== Records for the task ==
--- START ---
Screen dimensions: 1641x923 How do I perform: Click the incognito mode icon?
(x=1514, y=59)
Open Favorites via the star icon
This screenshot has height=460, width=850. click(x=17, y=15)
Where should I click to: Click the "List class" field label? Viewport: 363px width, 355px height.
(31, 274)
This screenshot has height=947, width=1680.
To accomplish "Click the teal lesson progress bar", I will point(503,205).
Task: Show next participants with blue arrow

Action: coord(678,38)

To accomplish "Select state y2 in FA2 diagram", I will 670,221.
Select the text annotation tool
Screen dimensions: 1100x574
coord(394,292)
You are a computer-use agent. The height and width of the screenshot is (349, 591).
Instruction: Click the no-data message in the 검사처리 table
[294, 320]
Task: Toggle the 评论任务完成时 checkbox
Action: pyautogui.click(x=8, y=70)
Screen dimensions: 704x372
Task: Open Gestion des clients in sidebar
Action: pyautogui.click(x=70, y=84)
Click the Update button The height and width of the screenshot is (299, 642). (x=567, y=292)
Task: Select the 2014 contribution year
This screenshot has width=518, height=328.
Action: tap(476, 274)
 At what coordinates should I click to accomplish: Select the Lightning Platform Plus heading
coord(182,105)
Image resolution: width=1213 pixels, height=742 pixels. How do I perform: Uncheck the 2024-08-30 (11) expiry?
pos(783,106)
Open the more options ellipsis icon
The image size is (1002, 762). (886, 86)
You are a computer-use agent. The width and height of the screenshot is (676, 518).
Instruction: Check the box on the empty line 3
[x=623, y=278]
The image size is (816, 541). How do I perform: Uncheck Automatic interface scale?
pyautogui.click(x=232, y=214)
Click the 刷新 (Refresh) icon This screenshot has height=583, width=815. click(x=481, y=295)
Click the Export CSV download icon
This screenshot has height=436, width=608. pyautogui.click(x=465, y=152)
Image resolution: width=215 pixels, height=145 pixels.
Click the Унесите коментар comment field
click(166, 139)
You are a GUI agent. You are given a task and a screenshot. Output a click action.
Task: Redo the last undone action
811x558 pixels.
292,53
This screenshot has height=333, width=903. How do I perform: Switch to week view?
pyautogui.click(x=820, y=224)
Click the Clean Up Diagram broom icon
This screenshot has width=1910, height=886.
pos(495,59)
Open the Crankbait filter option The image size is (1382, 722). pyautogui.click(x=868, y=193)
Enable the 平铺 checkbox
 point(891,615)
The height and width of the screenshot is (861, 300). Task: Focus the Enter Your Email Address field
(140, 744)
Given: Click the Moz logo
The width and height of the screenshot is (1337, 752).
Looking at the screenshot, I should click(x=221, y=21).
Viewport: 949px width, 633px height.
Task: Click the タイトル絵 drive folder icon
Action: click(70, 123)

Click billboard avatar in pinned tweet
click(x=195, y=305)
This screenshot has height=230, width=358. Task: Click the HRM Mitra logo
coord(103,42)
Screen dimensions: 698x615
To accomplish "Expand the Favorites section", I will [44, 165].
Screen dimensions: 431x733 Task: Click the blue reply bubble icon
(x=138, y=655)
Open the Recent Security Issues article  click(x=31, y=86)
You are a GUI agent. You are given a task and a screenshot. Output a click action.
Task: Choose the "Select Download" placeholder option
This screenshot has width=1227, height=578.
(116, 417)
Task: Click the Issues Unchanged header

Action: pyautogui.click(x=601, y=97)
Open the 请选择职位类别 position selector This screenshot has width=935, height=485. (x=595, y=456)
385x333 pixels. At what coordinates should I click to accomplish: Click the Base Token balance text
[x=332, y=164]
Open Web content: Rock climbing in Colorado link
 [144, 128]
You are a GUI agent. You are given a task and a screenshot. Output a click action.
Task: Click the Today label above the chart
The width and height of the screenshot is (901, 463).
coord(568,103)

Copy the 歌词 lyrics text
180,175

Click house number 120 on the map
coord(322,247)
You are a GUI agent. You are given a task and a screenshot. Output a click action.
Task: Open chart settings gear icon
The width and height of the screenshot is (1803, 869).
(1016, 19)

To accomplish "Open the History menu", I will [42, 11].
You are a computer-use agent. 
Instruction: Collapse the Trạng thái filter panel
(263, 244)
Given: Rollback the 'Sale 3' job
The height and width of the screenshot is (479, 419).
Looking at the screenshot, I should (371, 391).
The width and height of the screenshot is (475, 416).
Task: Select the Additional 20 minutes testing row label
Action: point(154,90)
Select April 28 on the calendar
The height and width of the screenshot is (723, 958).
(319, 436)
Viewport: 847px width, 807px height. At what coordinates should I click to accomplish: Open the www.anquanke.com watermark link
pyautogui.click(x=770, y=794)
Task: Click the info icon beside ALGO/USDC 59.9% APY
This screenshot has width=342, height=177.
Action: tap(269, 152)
--- END ---
== Instructions to follow ==
Only the lines above starting with the one with "This screenshot has width=1227, height=578." and going through the one with "Task: Open chart settings gear icon" are to be copied, word for word and with both ends kept.

== Exercise solution ==
This screenshot has width=1227, height=578.
(116, 417)
Task: Click the Issues Unchanged header

Action: pyautogui.click(x=601, y=97)
Open the 请选择职位类别 position selector This screenshot has width=935, height=485. (x=595, y=456)
385x333 pixels. At what coordinates should I click to accomplish: Click the Base Token balance text
[x=332, y=164]
Open Web content: Rock climbing in Colorado link
 [144, 128]
You are a GUI agent. You are given a task and a screenshot. Output a click action.
Task: Click the Today label above the chart
The width and height of the screenshot is (901, 463).
coord(568,103)

Copy the 歌词 lyrics text
180,175

Click house number 120 on the map
coord(322,247)
You are a GUI agent. You are given a task and a screenshot. Output a click action.
Task: Open chart settings gear icon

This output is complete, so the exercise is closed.